Selection-only methods

The contest investigated whether certain modeling methods should be used only to select covariates. Once the covariates were selected, the regression model using those covariates was estimated using ordinary least squares for the continuous methods, or ordinary logistic regression for the binary methods. Selection-only methods are indicated by an (s).

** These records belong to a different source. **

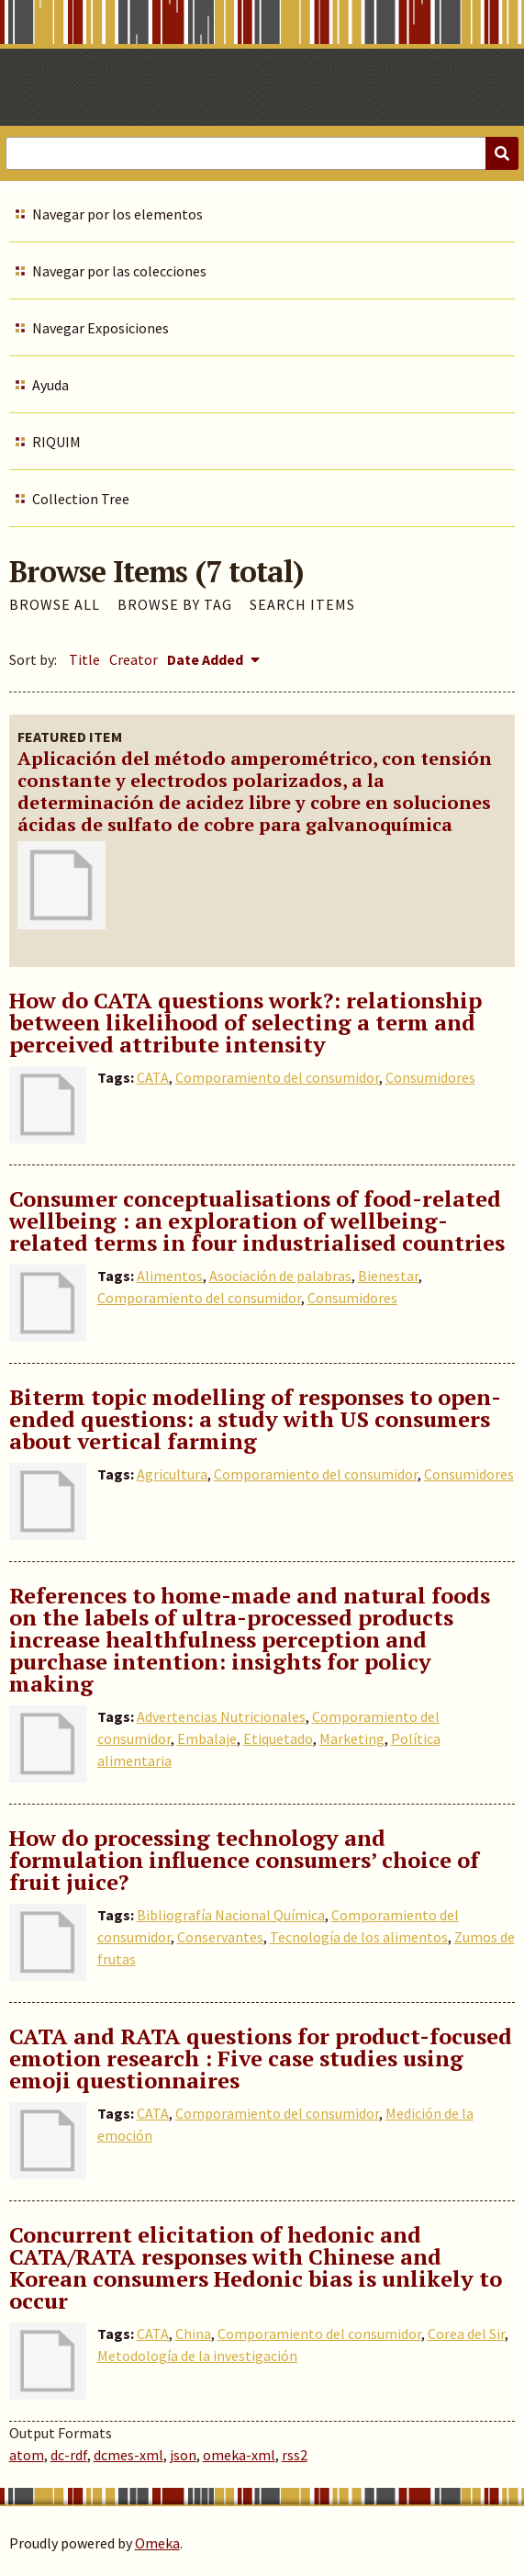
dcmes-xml (128, 2455)
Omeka (157, 2543)
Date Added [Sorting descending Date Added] (206, 659)
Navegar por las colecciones (119, 271)
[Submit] (501, 153)
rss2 (294, 2455)
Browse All (54, 604)
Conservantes (220, 1937)
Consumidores (430, 1077)
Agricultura (172, 1474)
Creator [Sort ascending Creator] (133, 659)
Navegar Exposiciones (100, 328)
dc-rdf (68, 2455)
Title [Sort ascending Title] (84, 659)
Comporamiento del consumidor (277, 1077)
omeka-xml (239, 2455)
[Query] (262, 153)
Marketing (352, 1738)
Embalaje (207, 1738)
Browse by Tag (174, 604)
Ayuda (50, 385)
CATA (153, 1077)
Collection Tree (80, 498)
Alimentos (170, 1275)
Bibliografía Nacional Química (231, 1915)
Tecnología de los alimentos (359, 1937)
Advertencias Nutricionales (221, 1716)
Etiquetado (278, 1738)
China (193, 2333)
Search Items (302, 604)
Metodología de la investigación (197, 2355)
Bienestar (388, 1275)
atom (26, 2455)
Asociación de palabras (280, 1275)
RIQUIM (56, 442)
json (183, 2455)
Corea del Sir (466, 2333)
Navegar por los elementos (117, 214)
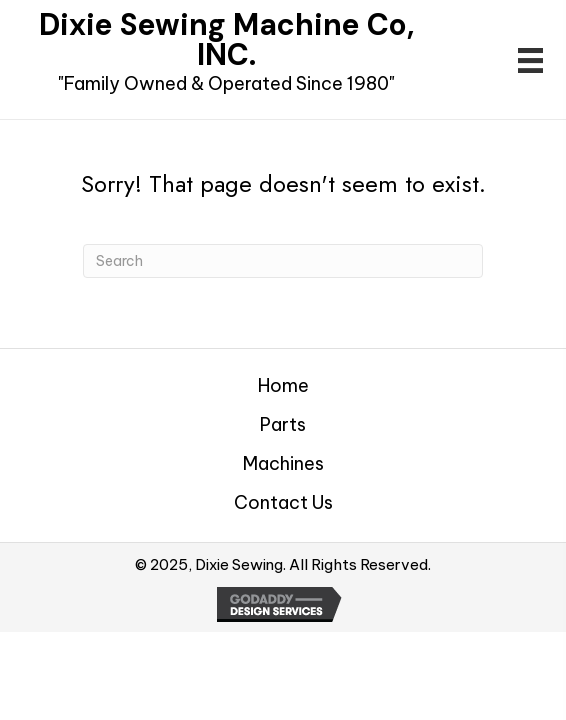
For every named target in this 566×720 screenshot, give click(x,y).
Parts (283, 425)
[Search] (283, 261)
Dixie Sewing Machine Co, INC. (226, 39)
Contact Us (283, 503)
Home (283, 386)
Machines (283, 464)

COMMENT: I agree with Mike's comments on a table of the methods used.

GBM

A gradient boosting machine (GBM) model is a so-called random forest model - a collection of many regression trees, each fitted to a randomly drawn subsample of the training data [@Friedman-2001]. Prediction is done by averaging the outputs of the trees. Two GBM-based techniques are explored - we refer to them as GBM-OOB and GBM-CV. The difference is in how the optimal number of trees is determined - GBM-CV selects the number of trees in a model using leave-one-out cross validation (CV), while GBM-OOB uses the so-called out-of-bag error estimate, where the predictive error of each tree is estimated by its predictive error over the observations that were left out when fitting the tree. In contrast, the predictive error of CV is estimated from observations that are left out from the training data altogether, and are therefore not used in the fitting of any trees. The CV method is much slower (it has to construct as many random forests as there are observations, while the OOB method only requires computing a single random forest). However, GBM-CV should more accurately estimate the prediction error.

Adaptive Lasso

The least absolute shrinkage and selection operator (Lasso) is a penalized regression method that simultaneously selects relevant covariates and estimates their coefficients [@Tibshirani-1996]. The adaptive lasso is a refinement of the Lasso that possesses the so-called "oracle" properties of asymptotically selecting exactly the correct covariates and estimating them as accurately as would be possible if their identities were known in advance [@Zou-2006]. To use the AL for prediction requires selecting a tuning parameter. For the contest, the AL tuning parameter $\lambda$ is selected to minimize the corrected Akaike Information Criterion (AICc) [@Akaike-1973; @Hurvich-Simonoff-Tsai-1998].

Genetic algorithm

The genetic algorithm is a variable-selection method that works by analogy to natural selection, where so-called chromosomes represent regression models [@Fogel-1998]. A covariate is included in the model if the corresponding element of the chromosome is one, but not otherwise. Chromosomes are produced in successive generations, where the first generation is produced randomly and subsequent generations are produced by combining chromosomes from the current generation, with additional random drift. The chance that a chromosome in the current generation will produce offspring in the next generation is an increasing function of its fitness. The fitness of each chromosome is calculated by the AICc.

PLS

Partial least squares (PLS) regression is a tool for building regression models with many covariates [@Wold-Sjostrum-Eriksson-2001]. PLS works by decomposing the covariates into mutually orthogonal components, with the components then used as the covariates in a regression model. This is similar to principal components regression (PCR), but the way PLS components are chosen ensures that they are aligned with the model output, whereas PCR is sometimes criticised for decomposing the covariates into components that are unrelated to the model's output. To use PLS, one must decide how many components to use in the model. This study follows the method described in [@Brooks-Fienen-Corsi-2013], using the PRESS statistic to select the number of components.

SPLS

Sparse PLS (SPLS) combines the orthogonal decompositions of PLS with the sparsity of lasso-type variable selection [@Chun-Keles-2007]. To do so, SPLS uses two tuning parameters: one that controls the number of orthogonal components and one that controls the lasso-type penalty. The optimal parameters are those that minimize the mean squared prediction error (MSEP) over a two-dimensional grid search. The MSEP is estimated by 10-fold cross-validation.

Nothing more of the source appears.